O que a gente percebe é que há pressão para sair um acordo comercial vantajoso para os Estados Unidos com o Brasil"

— Aguinaldo José de Lima, diretor executivo da Abics

Durante o evento, destacou a importância de o café ser isento de tarifas. Em entrevista à Globo Rural, disse acreditar que há argumentos suficientes para que o solúvel seja incluído nas isenções.

Na nota enviada à reportagem semana passada, destacou que empresários e negociadores do Brasil devem “redobrar esforços para alcançar um acordo bilateral que atenda prioridades dos EUA em relação ao comércio justo, garantindo que as tarifas sobre o solúvel não prejudiquem empresas e consumidores americanos nem a economia dos EUA”.

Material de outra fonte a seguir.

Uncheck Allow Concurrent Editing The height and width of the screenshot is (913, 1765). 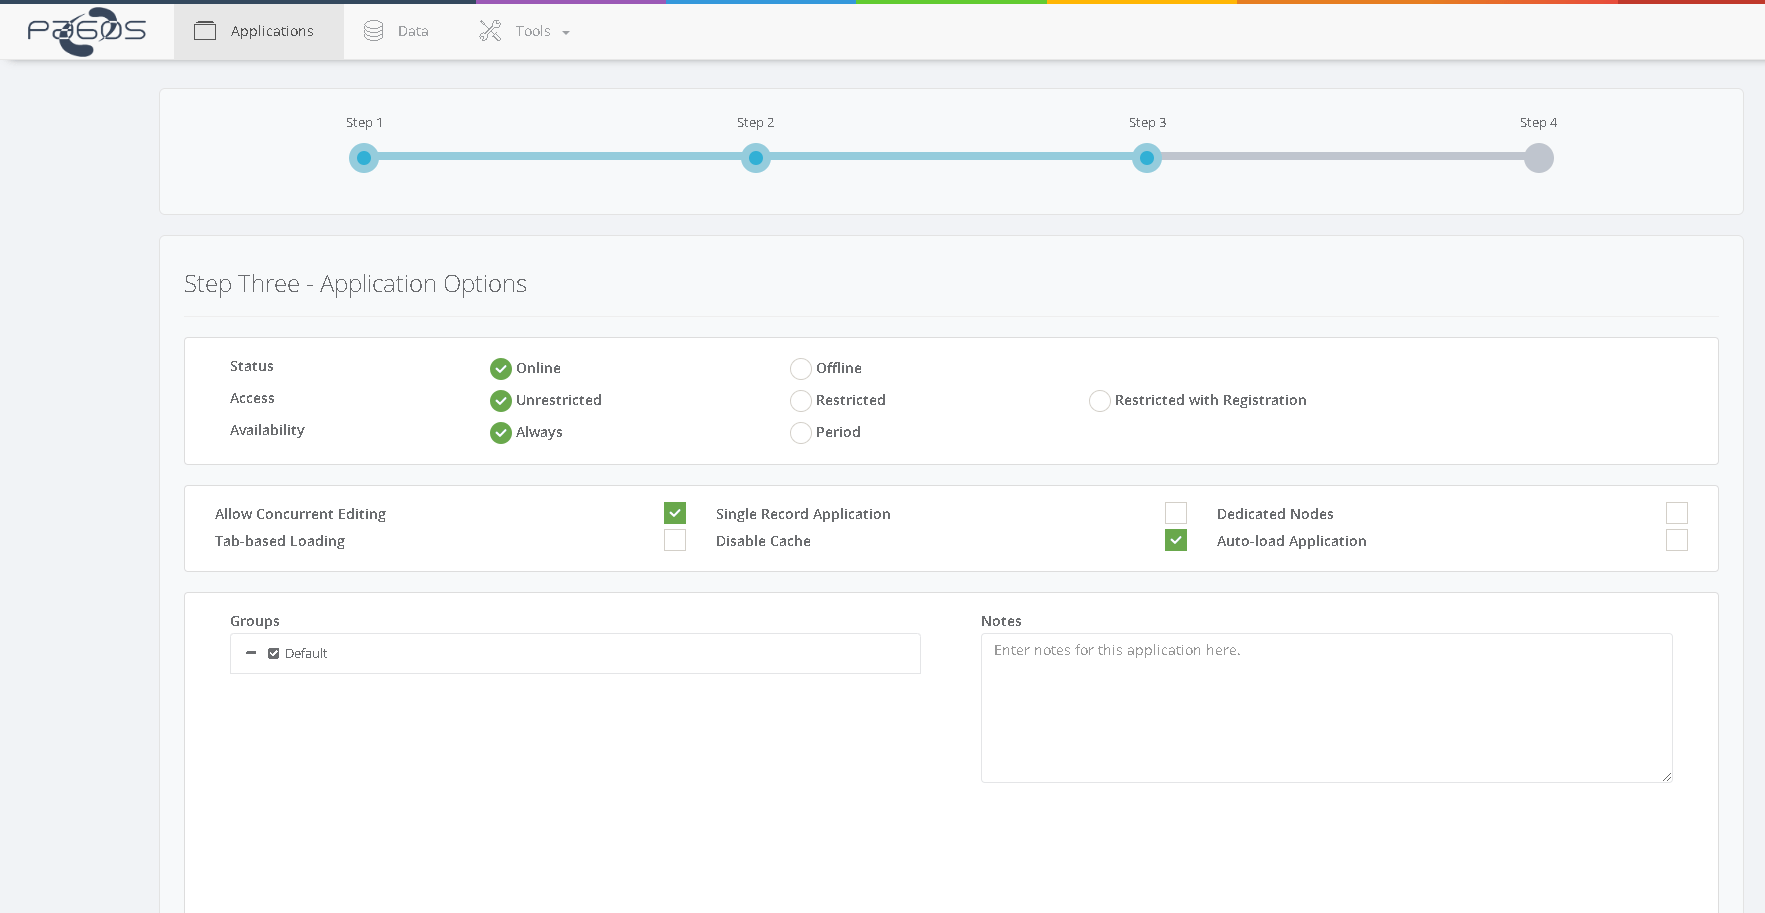[675, 513]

A decisão final da Casa Branca sobre essas novas tarifas deve sair até o dia 7 de julho. Antes, autoridades americanas farão audiências em que os setores mencionados poderão apresentar suas argumentações. A Associação Brasileira da Indústria de Café Solúvel pretende se pronunciar, diz Aguinaldo Lima.

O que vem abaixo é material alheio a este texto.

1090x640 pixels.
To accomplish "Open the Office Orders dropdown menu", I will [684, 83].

No entanto, independentemente das manifestações do setor privado, as conversas entre os dois governos é que vão determinar os rumos do comércio entre Brasil e Estados Unidos.

"O que a gente percebe é que há pressão para sair um acordo comercial vantajoso para os Estados Unidos com o Brasil. Vai depender da postura do governo e de como vamos assimilar isso para virar uma oportunidade de bons acordos”, diz o diretor executivo da Abics.